The suppression of ovulation with hormonal contraception prevents subsequent endothelial damage and repair, reducing the development of cancer.21The use of COC for as little as 6 months provides protection from epithelial ovarian cancer. Continued use provides increased protection; 5 years of use reduces the risk of epithelial ovarian cancer by 50%. The protection persists up to 25 years after discontinuation.22Although it is biologically plausible that a similar protective effect is provided by non-oral COC delivery methods such as the vaginal ring and patch, no studies have confirmed this.
Studies also demonstrate a link between ovarian cancer reduction and hormonal contraception in carriers of the oncogenes BRCA.23Of concern is the possibility of a concomitant increase in breast cancer risk with hormonal contraception use in this group. The evidence of risk is not clear, however. Most studies showed no increase in breast cancer risk with hormonal contraception use in BRCA1 or BRCA2 carriers. One study showed an increased risk only in BRCA2 carriers who used hormonal contraception for longer than 1 year.24More research is needed before guidelines are developed.
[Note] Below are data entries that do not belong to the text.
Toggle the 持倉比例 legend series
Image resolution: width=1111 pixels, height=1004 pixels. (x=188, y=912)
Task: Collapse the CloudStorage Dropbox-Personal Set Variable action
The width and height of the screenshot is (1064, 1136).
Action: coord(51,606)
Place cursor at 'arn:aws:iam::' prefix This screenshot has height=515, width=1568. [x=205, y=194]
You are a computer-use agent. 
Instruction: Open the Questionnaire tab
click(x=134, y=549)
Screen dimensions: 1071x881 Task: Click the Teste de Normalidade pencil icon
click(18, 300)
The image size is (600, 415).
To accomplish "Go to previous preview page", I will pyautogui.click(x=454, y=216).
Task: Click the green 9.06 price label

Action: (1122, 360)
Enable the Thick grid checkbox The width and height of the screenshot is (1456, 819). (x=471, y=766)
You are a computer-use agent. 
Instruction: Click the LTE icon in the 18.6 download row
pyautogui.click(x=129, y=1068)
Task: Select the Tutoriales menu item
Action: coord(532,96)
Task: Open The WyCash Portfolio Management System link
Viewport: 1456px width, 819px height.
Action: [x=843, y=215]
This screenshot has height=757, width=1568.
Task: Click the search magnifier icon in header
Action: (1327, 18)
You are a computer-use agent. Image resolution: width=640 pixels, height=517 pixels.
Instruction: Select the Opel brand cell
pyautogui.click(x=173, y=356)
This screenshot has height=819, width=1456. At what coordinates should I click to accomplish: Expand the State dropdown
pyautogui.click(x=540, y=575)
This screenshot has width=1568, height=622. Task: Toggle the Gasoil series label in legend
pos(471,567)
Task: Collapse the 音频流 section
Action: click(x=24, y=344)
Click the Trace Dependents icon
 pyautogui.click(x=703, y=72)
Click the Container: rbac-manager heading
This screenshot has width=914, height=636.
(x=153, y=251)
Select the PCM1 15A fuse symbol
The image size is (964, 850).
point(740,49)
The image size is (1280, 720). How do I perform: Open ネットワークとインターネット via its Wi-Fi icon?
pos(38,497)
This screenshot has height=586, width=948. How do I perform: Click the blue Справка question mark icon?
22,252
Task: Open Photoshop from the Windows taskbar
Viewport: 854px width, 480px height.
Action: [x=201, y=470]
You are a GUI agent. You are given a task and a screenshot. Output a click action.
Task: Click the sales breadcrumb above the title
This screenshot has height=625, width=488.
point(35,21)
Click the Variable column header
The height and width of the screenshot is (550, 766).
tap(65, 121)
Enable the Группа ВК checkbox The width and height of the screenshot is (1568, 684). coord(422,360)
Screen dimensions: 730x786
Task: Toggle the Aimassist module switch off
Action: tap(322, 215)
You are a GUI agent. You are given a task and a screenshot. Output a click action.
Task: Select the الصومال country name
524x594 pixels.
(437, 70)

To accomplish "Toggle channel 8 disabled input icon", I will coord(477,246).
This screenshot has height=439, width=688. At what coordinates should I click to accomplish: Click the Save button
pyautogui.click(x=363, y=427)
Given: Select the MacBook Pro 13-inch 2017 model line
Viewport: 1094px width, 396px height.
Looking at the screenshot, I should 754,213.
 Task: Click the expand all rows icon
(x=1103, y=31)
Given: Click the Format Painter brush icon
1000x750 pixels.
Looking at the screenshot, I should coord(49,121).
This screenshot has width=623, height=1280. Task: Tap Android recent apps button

The connection between hormonal contraception and risk reduction in both ovarian and endometrial cancer is an area of opportunity for patient education. Ovarian cancer is the most deadly gynecologic cancer. Early-stage diagnosis is hampered by the lack of specific symptoms. Yet women remain largely unaware of well-documented preventive measures. In one large survey, only 12% of women knew that hormonal contraception provided ovarian cancer protection.25
Putting It Into Practice
Nurse practitioners can enhance patients' health by thinking beyond contraception to the control of acne, the management of menstruation-related symptoms, the control of excess bleeding or pain with menstruation, the management of cyclic headaches, and the prevention of gynecologic cancers. Almost 50 years of product refinement, intense research and clinical experience ensure that hormonal contraception can provide women with much more than fertility control.
Patricia Geraghty is a women's health and family nurse practitioner at Muir Obstetric and Gynecologic Medical Group in Walnut Creek, Calif.